Last Thursday Nokia (NOK) announced its financial results for the fourth quarter. It posted a net loss of $1.4 billion on revenue of more than $13 billion. The loss was mainly due to a writedown for its digital mapping assets.
Nokia's fourth-quarter core earnings per share were better than the market's expectation. The results were boosted by a $250 U.S. million payment from Microsoft (MSFT) as part of the Windows Phone sales deal.
There was some good news to report as well: Nokia confirmed that it has sold "well over" 1 million Windows Phone handsets so far. Not bad for a new product line that's been on the market for roughly two months.
As mentioned in my last article Nokia's line of Windows Phone handsets carries the Lumia brand. The company delivered two Lumia models, the Lumia 800 and 710, to consumers in Europe in November 2011. The company then announced a U.S. model, the Lumia 900, in January. That product will hit the market on March 18.
"To date, we have introduced Lumia to consumers in Europe, Hong Kong, India, Russia, Singapore, South Korea, and Taiwan," Nokia CEO Stephen Elop noted in a prepared statement. "We have also started our important re-entry into the North American market ... we are in the heart of our transition."
Overall, Nokia handset sales fell 29 percent when compared with the same quarter a year ago. But the company's sales are strong. It sold 20 million smartphones in Q4 2011, in addition to 94 million feature phones, for a total of more than 113 million handsets. (In the year-ago quarter, it sold almost 124 million devices, and the average per-device price has dropped from $91 to $70.)
Nokia's push for 2012 will include a massive marketing campaign aimed at giving the company a new beachhead in the United States, a market that Nokia basically ignored even while it was performing strongly. Nokia's flagship device, the Lumia 900, will sell for just $99 with a two-year contract, helping establish a new upper limit for Windows Phone handset pricing.
Nokia and Microsoft will together spend more than $130 million marketing the Lumia 900 just in the first half of 2012, and in the United States only. That figure includes $90 million aimed at TV, print, and digital advertising, with Nokia spending $60 million, or two-thirds of the total front-line ad budget for just that one handset.
Nokia's other devices, like the Lumia 710, will have smaller but still impressive ad budgets. For example, Nokia and Microsoft have set aside $25 million to market the Lumia 710 in the United States in the first half of 2012 alone.
Microsoft has tried to enter the mobile industry for more than 10 years, but with little success. Microsoft's deal with Nokia was make or break for its ambitions in this sector.
Nokia's agreement with Microsoft is one of a kind. In exchange for royalty payments estimated to reach into the billions over the life of the agreement, Microsoft makes quarterly "platform support payments" of $250 million to Nokia according to the vendor's earnings report.
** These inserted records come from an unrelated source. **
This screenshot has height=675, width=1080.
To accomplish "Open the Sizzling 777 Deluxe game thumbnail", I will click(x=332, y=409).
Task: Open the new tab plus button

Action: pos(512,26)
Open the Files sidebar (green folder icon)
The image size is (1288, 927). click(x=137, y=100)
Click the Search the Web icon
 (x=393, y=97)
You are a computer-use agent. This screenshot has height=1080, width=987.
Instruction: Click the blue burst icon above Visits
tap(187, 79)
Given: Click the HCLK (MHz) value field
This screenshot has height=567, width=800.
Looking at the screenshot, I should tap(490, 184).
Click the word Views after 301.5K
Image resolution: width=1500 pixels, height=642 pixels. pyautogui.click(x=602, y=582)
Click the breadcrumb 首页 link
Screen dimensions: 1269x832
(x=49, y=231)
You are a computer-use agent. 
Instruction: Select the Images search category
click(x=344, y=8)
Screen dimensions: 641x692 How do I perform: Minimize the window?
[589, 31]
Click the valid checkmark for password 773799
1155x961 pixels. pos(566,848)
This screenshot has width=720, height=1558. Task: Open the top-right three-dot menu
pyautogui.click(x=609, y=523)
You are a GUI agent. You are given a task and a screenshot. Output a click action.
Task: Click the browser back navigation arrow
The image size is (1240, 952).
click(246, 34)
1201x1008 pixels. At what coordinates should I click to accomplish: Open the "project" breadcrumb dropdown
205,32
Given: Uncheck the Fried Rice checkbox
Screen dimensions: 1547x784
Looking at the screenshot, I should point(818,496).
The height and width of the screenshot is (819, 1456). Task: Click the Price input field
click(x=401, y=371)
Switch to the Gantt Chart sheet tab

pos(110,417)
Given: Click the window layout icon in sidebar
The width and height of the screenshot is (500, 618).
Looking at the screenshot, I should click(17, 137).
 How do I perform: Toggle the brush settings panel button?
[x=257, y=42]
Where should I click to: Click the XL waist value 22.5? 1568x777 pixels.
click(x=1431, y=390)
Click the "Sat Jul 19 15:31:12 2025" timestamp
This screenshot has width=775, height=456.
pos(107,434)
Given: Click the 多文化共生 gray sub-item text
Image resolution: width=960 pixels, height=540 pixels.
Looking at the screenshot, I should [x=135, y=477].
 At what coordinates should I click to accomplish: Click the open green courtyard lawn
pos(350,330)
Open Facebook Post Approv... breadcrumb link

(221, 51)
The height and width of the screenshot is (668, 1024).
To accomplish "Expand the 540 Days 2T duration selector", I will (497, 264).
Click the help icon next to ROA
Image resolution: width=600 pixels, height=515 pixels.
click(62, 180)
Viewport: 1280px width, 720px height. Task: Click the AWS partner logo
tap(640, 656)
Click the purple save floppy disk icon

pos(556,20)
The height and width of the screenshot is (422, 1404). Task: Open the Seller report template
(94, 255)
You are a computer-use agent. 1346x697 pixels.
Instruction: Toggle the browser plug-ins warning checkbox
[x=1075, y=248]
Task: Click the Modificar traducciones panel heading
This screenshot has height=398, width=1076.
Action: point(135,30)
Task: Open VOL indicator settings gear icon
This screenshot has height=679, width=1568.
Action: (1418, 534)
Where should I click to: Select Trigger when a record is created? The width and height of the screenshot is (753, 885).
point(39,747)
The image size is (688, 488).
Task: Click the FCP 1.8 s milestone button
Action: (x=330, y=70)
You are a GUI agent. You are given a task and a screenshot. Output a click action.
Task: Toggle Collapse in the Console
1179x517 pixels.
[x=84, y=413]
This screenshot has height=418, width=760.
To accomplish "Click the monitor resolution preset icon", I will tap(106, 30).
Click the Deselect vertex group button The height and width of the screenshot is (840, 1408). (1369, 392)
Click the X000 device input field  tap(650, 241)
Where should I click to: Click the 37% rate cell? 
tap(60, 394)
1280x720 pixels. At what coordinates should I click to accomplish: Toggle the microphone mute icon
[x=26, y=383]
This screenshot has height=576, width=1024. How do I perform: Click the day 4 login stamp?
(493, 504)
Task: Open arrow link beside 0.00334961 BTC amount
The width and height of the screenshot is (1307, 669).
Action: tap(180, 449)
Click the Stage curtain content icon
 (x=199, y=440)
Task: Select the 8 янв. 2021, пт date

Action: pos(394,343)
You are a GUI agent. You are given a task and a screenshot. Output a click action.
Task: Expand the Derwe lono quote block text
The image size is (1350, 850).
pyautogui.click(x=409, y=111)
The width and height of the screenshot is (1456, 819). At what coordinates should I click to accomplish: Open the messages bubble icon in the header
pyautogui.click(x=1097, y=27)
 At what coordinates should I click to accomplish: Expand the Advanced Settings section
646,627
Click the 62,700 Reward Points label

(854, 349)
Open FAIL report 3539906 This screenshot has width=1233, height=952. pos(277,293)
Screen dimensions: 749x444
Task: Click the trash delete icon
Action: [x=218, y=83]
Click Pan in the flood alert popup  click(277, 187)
"Our broad strategic agreement with Microsoft includes platform support payments from Microsoft to us as well as software royalty payments from us to Microsoft," Nokia stated in a press release. "In the fourth quarter 2011, we received the first quarterly platform support payment of USD 250 million (EUR 180 million). We have a competitive software royalty structure, which includes minimum software royalty commitments. Over the life of the agreement, both the platform support payments and the minimum software royalty commitments are expected to measure in the billions of US Dollars."
The deal should be worth billions on Nokia's side of the equation, and Microsoft gets a number of things in return for its payments totaling $1 billion per year. As Windows Phone struggles to gain traction while Android and iOS dominate the smartphone market, Nokia represents a huge opportunity to help put the platform in the hands of consumers. Though Nokia's smartphones shipments are in sharp decline, the vendor still sold almost 20 million units into channels last quarter.
Nokia also contributes development efforts to Microsoft's mobile platform. While other Windows Phone partners simply license the software as vendors did with Windows Mobile, Nokia's position involves software development that will help shape the core Windows Phone OS.
Microsoft's mobile platform in more than a year old now, and its late entrance into the market has made consumer adoption quite slow. Carriers and subscribers are very focused on Android and iOS, and Microsoft had few choices beyond its current arrangement with Nokia. Whether or not the multi-billion dollar deal will pay off remains to be seen, but I think it has a good chance of succeeding.
Nokia could be gearing up to launch a Windows 8 tablet if CEO Stephen Elop's cryptic remarks are to be believed. Elop did hint at 'opportunities' in the mobile and Windows ecosystem.
The CEO also talked about Microsoft's overall strategy for PCs, tablets and phones. Elop also talked about phone networks taking part in a 'larger play' - what else could he be talking about except selling other mobile gadgets to their customers, like tablets?
A Nokia Windows 8 tablet might look like the stretched Lumia above.
There is still a lot of fantasy left for a turnaround play such as Nokia. Investors who have faith and believe in the new Windows phones can snap up shares with an opportunity discount.